Partial Label Learning for Emotion Recognition from EEG
Guangyi Zhang, Ali Etemad
TL;DR
This work tackles the problem of ambiguous EEG emotion labels by adapting Partial Label Learning (PLL) to emotion recognition, evaluating six PLL methods (DNPL, PRODEN, CAVL, LW, CR, PiCO) on SEED-IV and SEED-V under classical, circumplex, and real-world label-generation schemes. It formalizes the PLL setting for EEG, implements six algorithms with EEG-specific adaptations, and analyzes the role of label disambiguation, ground-truth reliability, and similarity-based candidate-label generation. Key findings show DNPL providing robust performance across setups, circumplex-based disambiguation often helping most methods, and real-world ambiguity (via delta scaling) challenging PLL methods, with PiCO maintaining some advantages due to contrastive learning.
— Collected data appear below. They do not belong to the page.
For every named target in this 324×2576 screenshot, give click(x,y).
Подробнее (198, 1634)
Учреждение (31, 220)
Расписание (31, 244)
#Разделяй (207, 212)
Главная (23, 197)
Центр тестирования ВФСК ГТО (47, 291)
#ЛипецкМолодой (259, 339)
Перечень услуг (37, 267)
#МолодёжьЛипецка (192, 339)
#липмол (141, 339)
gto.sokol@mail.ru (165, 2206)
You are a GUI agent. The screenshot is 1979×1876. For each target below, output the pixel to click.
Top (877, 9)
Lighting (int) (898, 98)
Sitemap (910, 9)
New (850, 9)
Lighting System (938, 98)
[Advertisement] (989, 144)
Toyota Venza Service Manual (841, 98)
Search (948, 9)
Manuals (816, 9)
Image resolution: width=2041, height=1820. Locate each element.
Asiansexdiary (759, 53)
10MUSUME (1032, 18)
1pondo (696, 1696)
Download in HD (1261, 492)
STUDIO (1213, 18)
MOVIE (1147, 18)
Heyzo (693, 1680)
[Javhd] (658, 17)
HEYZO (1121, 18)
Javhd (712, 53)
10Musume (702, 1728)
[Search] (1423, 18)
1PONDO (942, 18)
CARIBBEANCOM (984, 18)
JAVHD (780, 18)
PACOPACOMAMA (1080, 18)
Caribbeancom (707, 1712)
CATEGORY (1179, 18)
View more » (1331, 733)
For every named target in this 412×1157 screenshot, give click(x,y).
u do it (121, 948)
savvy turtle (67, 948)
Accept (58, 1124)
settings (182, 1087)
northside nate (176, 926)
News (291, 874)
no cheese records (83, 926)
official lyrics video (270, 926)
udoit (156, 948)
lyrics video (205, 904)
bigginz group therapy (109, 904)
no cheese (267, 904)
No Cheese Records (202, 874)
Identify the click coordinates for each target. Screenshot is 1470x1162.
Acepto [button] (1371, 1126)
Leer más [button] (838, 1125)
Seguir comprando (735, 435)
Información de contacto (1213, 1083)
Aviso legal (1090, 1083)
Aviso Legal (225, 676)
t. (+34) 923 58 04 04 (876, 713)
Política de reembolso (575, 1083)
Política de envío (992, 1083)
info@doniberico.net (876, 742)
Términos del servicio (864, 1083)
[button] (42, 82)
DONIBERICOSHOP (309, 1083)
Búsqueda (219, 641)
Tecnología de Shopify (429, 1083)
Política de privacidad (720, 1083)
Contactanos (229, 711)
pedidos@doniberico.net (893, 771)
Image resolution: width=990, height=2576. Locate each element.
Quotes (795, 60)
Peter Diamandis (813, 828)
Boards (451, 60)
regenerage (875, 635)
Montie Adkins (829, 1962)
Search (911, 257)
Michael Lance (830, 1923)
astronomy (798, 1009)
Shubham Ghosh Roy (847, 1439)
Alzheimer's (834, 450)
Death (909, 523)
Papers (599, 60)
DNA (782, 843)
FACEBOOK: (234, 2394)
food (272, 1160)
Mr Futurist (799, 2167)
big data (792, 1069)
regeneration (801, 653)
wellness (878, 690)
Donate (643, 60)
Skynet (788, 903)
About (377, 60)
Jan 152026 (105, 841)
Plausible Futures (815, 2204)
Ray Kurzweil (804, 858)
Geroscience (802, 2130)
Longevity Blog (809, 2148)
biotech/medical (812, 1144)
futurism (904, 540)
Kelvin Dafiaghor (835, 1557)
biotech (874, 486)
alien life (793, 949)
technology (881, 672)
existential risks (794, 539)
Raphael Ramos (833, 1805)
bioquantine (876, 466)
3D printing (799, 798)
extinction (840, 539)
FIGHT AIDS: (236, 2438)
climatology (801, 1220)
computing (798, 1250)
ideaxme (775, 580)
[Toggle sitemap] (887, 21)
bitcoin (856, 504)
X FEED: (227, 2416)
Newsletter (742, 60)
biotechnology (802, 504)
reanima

The results demonstrate the viability of PLL for affective EEG and offer guidance on candidate-label design, disambiguation strategies, and practical deployment in real-world emotion recognition tasks.
Abstract
Fully supervised learning has recently achieved promising performance in various electroencephalography (EEG) learning tasks by training on large datasets with ground truth labels. However, labeling EEG data for affective experiments is challenging, as it can be difficult for participants to accurately distinguish between similar emotions, resulting in ambiguous labeling (reporting multiple emotions for one EEG instance). This notion could cause model performance degradation, as the ground truth is hidden within multiple candidate labels. To address this issue, Partial Label Learning (PLL) has been proposed to identify the ground truth from candidate labels during the training phase, and has shown good performance in the computer vision domain. However, PLL methods have not yet been adopted for EEG representation learning or implemented for emotion recognition tasks. In this paper, we adapt and re-implement six state-of-the-art PLL approaches for emotion recognition from EEG on two large emotion datasets (SEED-IV and SEED-V). These datasets contain four and five categories of emotions, respectively. We evaluate the performance of all methods in classical, circumplex-based and real-world experiments. The results show that PLL methods can achieve strong results in affective computing from EEG and achieve comparable performance to fully supervised learning. We also investigate the effect of label disambiguation, a key step in many PLL methods. The results show that in most cases, label disambiguation would benefit the model when the candidate labels are generated based on their similarities to the ground truth rather than obeying a uniform distribution. This finding suggests the potential of using label disambiguation-based PLL methods for circumplex-based and real-world affective tasks.